§ What is required: Word for word, restate the entries below from their first line through the line that contains "You are a GUI".

§ Pixel coordinate grounding data:
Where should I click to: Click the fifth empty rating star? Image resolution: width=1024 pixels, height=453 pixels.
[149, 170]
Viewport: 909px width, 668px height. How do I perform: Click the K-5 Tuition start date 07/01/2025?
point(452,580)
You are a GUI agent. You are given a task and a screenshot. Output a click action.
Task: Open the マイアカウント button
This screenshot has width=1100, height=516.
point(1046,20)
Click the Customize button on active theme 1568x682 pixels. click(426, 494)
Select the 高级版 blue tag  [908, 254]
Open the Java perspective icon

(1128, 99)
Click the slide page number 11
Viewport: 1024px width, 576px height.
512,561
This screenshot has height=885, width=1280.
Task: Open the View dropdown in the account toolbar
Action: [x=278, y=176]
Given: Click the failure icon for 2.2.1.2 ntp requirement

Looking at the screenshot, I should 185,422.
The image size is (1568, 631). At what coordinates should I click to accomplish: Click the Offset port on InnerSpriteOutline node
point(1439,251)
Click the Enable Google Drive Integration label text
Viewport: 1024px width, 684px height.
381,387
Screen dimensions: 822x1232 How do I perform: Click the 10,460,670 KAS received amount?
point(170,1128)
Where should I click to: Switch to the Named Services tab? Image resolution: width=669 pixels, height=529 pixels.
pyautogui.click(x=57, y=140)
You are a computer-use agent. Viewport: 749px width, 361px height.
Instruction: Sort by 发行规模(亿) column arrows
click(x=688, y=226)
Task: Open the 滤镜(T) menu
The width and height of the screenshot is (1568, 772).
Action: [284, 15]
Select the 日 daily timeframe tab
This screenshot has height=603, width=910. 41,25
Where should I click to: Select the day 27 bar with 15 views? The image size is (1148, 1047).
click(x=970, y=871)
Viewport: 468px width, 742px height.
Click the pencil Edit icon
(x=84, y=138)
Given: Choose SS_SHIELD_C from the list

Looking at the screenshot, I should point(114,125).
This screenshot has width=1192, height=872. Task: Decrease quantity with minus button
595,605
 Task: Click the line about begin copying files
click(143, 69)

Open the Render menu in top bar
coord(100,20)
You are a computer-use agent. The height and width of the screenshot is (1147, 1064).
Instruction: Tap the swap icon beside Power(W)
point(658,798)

§ Exercise output:
Where should I click to: Click the fifth empty rating star? Image resolution: width=1024 pixels, height=453 pixels.
[149, 170]
Viewport: 909px width, 668px height. How do I perform: Click the K-5 Tuition start date 07/01/2025?
point(452,580)
You are a GUI agent. You are given a task and a screenshot. Output a click action.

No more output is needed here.